_Task prompt_.
Exact copies of the lines from the line containing "Toggle the user list panel" through the last line of the entries below are the whole answer.

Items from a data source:
********

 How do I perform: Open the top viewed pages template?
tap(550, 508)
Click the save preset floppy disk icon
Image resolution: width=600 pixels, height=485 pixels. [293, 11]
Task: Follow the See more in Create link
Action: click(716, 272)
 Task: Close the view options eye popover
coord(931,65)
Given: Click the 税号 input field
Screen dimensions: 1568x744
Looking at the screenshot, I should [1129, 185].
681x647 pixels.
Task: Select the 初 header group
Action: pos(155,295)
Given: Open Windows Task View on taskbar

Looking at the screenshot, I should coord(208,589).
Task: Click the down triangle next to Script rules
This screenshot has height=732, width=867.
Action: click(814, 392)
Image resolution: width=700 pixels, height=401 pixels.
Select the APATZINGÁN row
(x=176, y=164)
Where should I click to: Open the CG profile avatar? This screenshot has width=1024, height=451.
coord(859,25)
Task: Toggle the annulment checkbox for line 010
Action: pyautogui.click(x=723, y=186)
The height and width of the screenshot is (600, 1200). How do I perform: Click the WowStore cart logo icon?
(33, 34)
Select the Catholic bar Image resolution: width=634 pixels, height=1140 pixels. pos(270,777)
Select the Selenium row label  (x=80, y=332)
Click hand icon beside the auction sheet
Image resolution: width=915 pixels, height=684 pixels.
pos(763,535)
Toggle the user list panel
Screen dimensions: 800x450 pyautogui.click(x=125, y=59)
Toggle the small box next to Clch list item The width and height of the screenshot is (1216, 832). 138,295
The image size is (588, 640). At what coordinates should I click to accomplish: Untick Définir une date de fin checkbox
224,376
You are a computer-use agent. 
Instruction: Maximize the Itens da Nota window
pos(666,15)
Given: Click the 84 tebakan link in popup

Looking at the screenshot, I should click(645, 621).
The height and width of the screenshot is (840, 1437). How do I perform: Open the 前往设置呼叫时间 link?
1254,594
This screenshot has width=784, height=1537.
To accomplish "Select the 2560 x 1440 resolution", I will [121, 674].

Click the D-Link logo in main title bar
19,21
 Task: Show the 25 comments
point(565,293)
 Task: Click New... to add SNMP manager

********

_Solved problem_.
Toggle the user list panel
Screen dimensions: 800x450 pyautogui.click(x=125, y=59)
Toggle the small box next to Clch list item The width and height of the screenshot is (1216, 832). 138,295
The image size is (588, 640). At what coordinates should I click to accomplish: Untick Définir une date de fin checkbox
224,376
You are a computer-use agent. 
Instruction: Maximize the Itens da Nota window
pos(666,15)
Given: Click the 84 tebakan link in popup

Looking at the screenshot, I should click(645, 621).
The height and width of the screenshot is (840, 1437). How do I perform: Open the 前往设置呼叫时间 link?
1254,594
This screenshot has width=784, height=1537.
To accomplish "Select the 2560 x 1440 resolution", I will [121, 674].

Click the D-Link logo in main title bar
19,21
 Task: Show the 25 comments
point(565,293)
 Task: Click New... to add SNMP manager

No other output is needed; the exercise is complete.